Much more worrying the the sword of damacles feeling over the whole business model, not just with Tidal. I think it will take a couple of decades more of stability of the status quo for us to invest in the medium fully as a structure for mentally acquiring music for the long term.

Put me in the collector bracket …

I have been collecting (at least 50 years) a bit like @mdconnelly above, I missed 8 Track though !!

I have no desire to have a library that evaporates at the fortunes of a company. I will and do use Tidal to discover new stuff to subsequently add to my library and to supplement FLAC where my originals are MP3 (UGH there are still a few )

I still leave all my originals in the library and hide them behind the FLAC version

Roon will live on because its doing a unique service , however needing of improvement, at the moment.

Not having to manually curate my library leaves more to for listening HURRAH …

Mike

I agree - music discovery is the big benefit of streaming services and roon limits us to our own libraries and gives recommendations that are not “similar” to what is in focus. If roon could expand as @Sallah_48 said and include new & undiscovered artists then it would be very valuable. But then we’re back to needing a streaming service to really get the value out of roon. If music collectors tend to buy physical music based on their discoveries then even Spotify/Apple Music would work without lossless.
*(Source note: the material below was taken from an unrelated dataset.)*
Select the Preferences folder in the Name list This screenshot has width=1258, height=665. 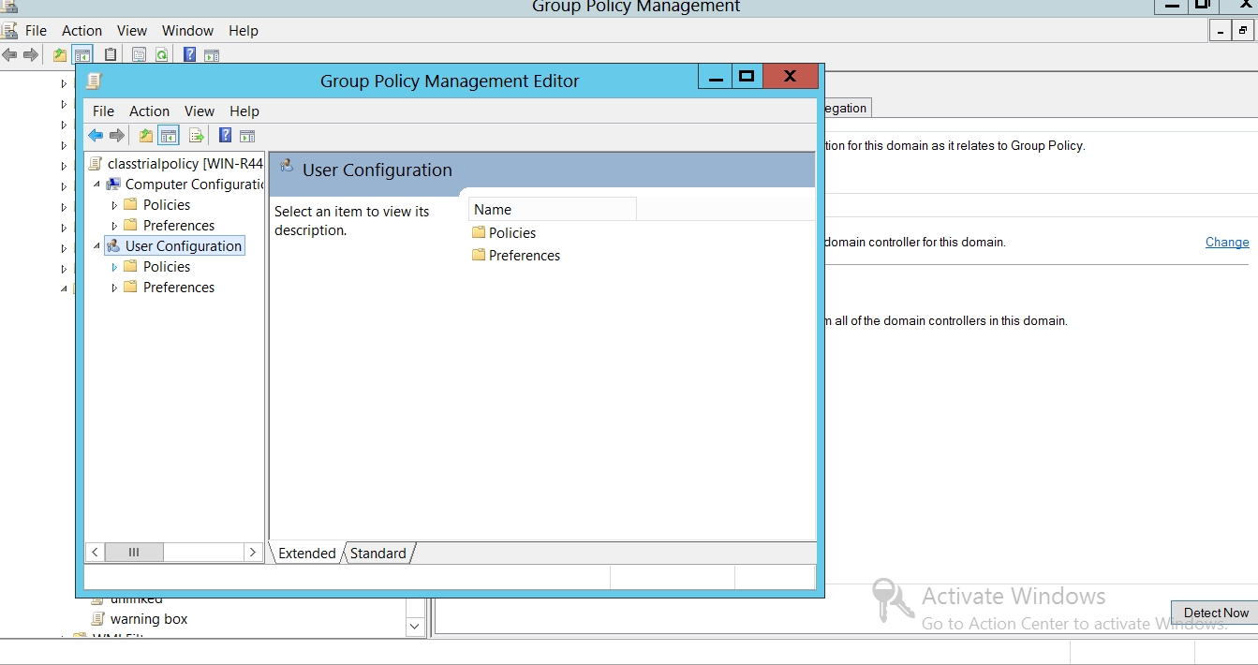coord(524,256)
I’m brand spanking new to roon - just started using it this week & can’t decide if I should keep it or not past the trial :confused:

Allan, I agree with you. Roon is a quality stand-alone. I also deeply appreciate the fact that they are constantly tweeking things to improve sound quality - which is one of the chief reasons it exists. I’m not a techie, so I appreciate the Knowledge Base and these forums and the many supportive folk on them. I do subscribe to Tidal and appreciate how well it integrates with Roon - but I will still derive great value from Roon should they not continue.

While, a streaming service is a nice tool for music discovery it is in no way the primary way I discover new music ( really not even in the “discover new music” workflow for me ).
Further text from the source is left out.